Crypto Fear and Greed Index: Market prices at a buy zone, or is it still too risky?
- Bitcoin was oversold and extremely imbalanced, but an immediate price bounce is not guaranteed.
- A defense of the $50k support zone and some stabilization could persuade investors to bid despite the risky conditions.
The crypto market was in a state of disarray when the price of Bitcoin [BTC] was just above the $60k level a day before press time. Since then, the $49k low has been set, and further losses could arise during the New York trading session, sending participants into a panic.
The crypto Fear and Greed index was at 31, showing fear in the market. Generally, fearful times are good for buying opportunities. Will Monday turn out to be another such moment?
Fear and Greed Index plummets after crypto prices incite alarm
Since the 29th of July, the altcoin market capitalization is down by $163 billion, or 28%. This measures the top 125 altcoins excluding Ethereum [ETH] and of course, Bitcoin.
The two giants haven’t fared well either, losing 37.85% and 30% respectively at their lowest.
At press time, the index showed “fear” with a reading of 26. This has not been the norm for crypto in 2024, with fear readings seen on some days in the past two months.
The most recent example was the 13th of July when the index fell to 25. The price of Bitcoin was at $57.8k then and bounced to $68.8k just two weeks later.
If history repeats itself, Bitcoin might hold on to the $50k support and climb higher.
Will the late short sellers be punished for their mistimed trades?

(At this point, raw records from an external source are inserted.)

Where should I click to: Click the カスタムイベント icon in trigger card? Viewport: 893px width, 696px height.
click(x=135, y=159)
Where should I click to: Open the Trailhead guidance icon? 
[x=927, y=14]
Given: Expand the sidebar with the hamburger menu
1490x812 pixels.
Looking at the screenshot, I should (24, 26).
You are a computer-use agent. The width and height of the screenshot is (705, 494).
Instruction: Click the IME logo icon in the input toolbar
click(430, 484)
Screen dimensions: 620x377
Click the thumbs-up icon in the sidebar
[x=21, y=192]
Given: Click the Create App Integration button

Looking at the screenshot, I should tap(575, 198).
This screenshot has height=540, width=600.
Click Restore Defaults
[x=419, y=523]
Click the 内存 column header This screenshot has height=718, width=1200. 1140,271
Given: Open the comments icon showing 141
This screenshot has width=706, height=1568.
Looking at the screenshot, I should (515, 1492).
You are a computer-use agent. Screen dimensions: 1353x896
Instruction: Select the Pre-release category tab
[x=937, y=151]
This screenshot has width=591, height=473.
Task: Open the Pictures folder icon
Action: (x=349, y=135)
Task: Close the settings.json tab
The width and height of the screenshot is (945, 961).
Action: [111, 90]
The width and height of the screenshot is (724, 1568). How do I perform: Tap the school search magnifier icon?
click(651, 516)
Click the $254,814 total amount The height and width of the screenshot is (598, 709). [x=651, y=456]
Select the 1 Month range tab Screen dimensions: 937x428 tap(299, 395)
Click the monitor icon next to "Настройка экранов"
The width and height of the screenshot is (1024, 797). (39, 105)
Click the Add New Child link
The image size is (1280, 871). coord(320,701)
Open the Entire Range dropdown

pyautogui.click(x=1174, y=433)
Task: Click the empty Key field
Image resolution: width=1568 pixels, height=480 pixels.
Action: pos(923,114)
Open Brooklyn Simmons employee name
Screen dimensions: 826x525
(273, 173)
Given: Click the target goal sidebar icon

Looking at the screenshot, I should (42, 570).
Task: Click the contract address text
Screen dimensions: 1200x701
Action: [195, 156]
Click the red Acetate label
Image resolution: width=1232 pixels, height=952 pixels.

The daily RSI was at 23, reflecting oversold conditions. The cumulative liquidation levels delta on the chart above was increasingly favoring the short positions.
Read Bitcoin’s [BTC] Price Prediction 2024-25
This imbalance can be wiped out by a sharp price bounce.
With sentiment as it is and fear ruling the market, strong buying pressure might not arrive for another 24-48 hours. If it does, the $53.9k and $55.7k levels would be the short-term resistances to watch.